=== EXERCISE ===
Copy out all lines of the listing below that hold "from".

*** Begin section ***

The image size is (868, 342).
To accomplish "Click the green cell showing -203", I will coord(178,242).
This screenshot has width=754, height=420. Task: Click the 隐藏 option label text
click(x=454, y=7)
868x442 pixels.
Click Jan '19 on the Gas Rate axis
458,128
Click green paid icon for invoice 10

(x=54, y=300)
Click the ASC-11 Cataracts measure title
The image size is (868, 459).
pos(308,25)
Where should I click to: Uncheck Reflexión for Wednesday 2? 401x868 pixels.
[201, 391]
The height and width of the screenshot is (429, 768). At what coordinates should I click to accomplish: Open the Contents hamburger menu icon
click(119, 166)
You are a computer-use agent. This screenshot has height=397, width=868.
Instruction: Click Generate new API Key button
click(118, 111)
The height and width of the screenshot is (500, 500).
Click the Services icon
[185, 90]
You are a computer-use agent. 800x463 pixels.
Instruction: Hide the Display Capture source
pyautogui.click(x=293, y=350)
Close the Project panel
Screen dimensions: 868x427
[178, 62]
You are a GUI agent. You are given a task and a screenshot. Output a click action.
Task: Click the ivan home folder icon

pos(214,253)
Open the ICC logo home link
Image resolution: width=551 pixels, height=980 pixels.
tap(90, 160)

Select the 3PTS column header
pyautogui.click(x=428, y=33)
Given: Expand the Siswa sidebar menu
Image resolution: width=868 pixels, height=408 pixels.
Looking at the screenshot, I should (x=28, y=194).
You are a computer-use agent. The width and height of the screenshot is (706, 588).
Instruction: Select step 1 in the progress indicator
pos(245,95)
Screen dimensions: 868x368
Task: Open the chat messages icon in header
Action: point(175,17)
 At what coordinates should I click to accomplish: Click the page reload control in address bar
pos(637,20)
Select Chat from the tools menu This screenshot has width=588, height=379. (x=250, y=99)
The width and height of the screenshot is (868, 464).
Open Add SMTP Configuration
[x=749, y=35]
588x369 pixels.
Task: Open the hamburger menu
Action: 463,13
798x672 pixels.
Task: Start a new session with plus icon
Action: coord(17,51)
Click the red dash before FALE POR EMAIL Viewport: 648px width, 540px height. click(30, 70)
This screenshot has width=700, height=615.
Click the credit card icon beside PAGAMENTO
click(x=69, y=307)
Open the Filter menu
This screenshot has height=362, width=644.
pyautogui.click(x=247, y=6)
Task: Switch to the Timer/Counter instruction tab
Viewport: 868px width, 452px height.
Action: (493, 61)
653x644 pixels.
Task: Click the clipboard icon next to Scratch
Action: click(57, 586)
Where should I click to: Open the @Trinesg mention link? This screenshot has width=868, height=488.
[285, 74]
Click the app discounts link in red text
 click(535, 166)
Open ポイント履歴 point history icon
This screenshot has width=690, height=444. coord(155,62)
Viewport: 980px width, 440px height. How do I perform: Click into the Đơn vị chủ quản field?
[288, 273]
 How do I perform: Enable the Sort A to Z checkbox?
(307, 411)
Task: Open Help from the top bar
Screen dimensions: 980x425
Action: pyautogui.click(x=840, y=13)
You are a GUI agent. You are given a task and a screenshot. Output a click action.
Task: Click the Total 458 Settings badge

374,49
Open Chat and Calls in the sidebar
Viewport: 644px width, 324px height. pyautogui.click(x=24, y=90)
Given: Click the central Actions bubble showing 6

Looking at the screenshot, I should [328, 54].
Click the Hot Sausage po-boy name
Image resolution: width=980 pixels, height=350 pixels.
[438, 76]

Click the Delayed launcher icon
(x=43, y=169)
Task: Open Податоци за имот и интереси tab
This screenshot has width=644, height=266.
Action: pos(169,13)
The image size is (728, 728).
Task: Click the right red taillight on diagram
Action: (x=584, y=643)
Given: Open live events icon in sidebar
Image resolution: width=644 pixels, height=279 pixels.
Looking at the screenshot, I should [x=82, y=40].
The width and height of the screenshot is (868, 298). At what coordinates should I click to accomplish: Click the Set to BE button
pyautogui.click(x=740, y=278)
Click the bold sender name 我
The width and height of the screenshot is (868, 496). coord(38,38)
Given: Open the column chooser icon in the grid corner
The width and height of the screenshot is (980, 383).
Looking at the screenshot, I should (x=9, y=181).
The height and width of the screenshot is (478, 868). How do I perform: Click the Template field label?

*** End section ***

=== REPLY ===
Select Chat from the tools menu This screenshot has width=588, height=379. (x=250, y=99)
Task: Open Help from the top bar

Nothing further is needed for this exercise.